Data from eight systematic reviews including 28 tools were included in the meta-review. Most tools showed moderate to good reliability, but information about validity, feasibility and clinical utility was scarce. The observational study showed complex ward cultures and routines, with variations in time spent with patients, communication patterns and management practices. Carer involvement was rare. No pain decision support tools were observed in practice. Information about pain was elicited in different ways, at different times, by different health-care staff and recorded in separate documents. Individual staff made sense of patients’ pain by creating their own ‘overall picture’ from available information.
Grey literature and non-English-language papers were excluded from the meta-review. Sample sizes in the observational study were smaller than planned owing to poor documentation of patients’ dementia diagnoses, gatekeeping by staff and difficulties in gaining consent/assent. Many patients had no or geographically distant carers, or a spouse who was too unwell and/or reluctant to participate.
No single observational pain scale was clearly superior to any other.
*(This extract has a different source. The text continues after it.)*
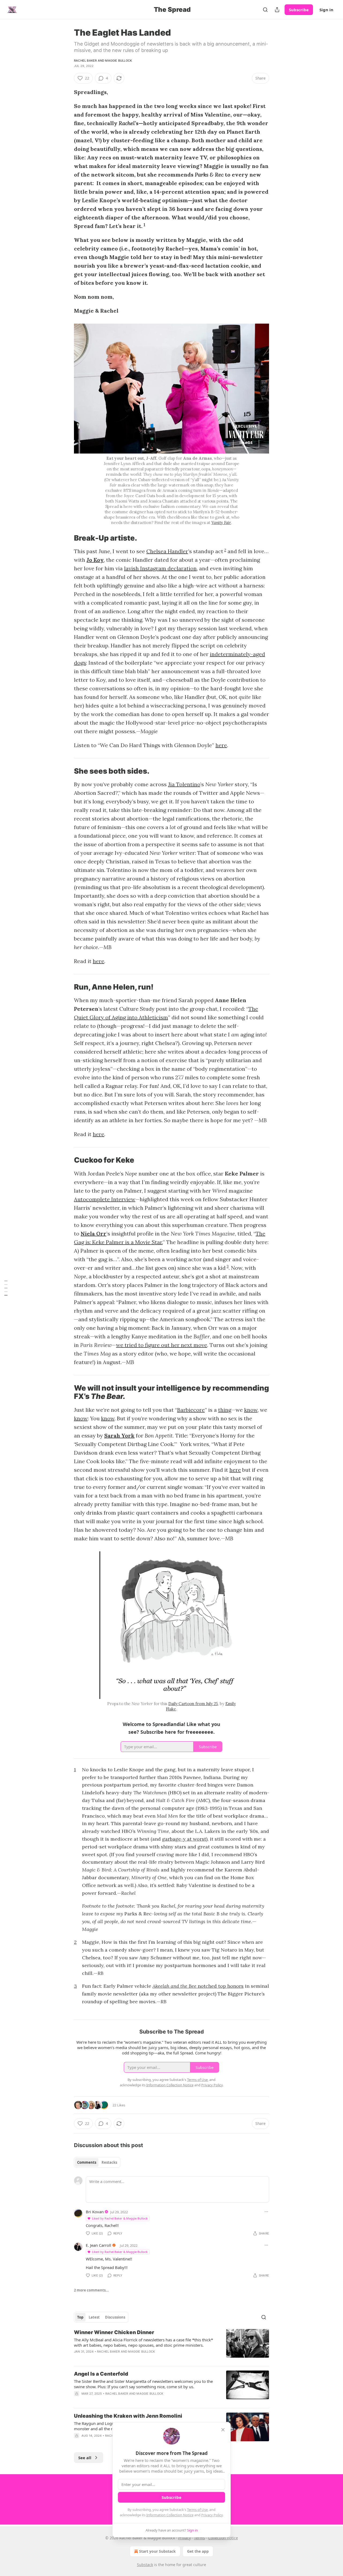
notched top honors (221, 1986)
The traditional linear concept of pain being assessed, treated and reassessed by single individuals did not ‘fit’ with clinical reality. A new approach enabling effective communication among patients, carers and staff, centralised recording of pain-related information, and an extended range of pain management interventions is proposed [Pain And Dementia Decision Support (PADDS)]. This was not tested with users, but a follow-on study aims to codesign PADDS with carers and clinicians, then introduce education on staff/patient/carer communications and use of PADDS within a structured implementation plan. PADDS will need to be tested in differing ward contexts.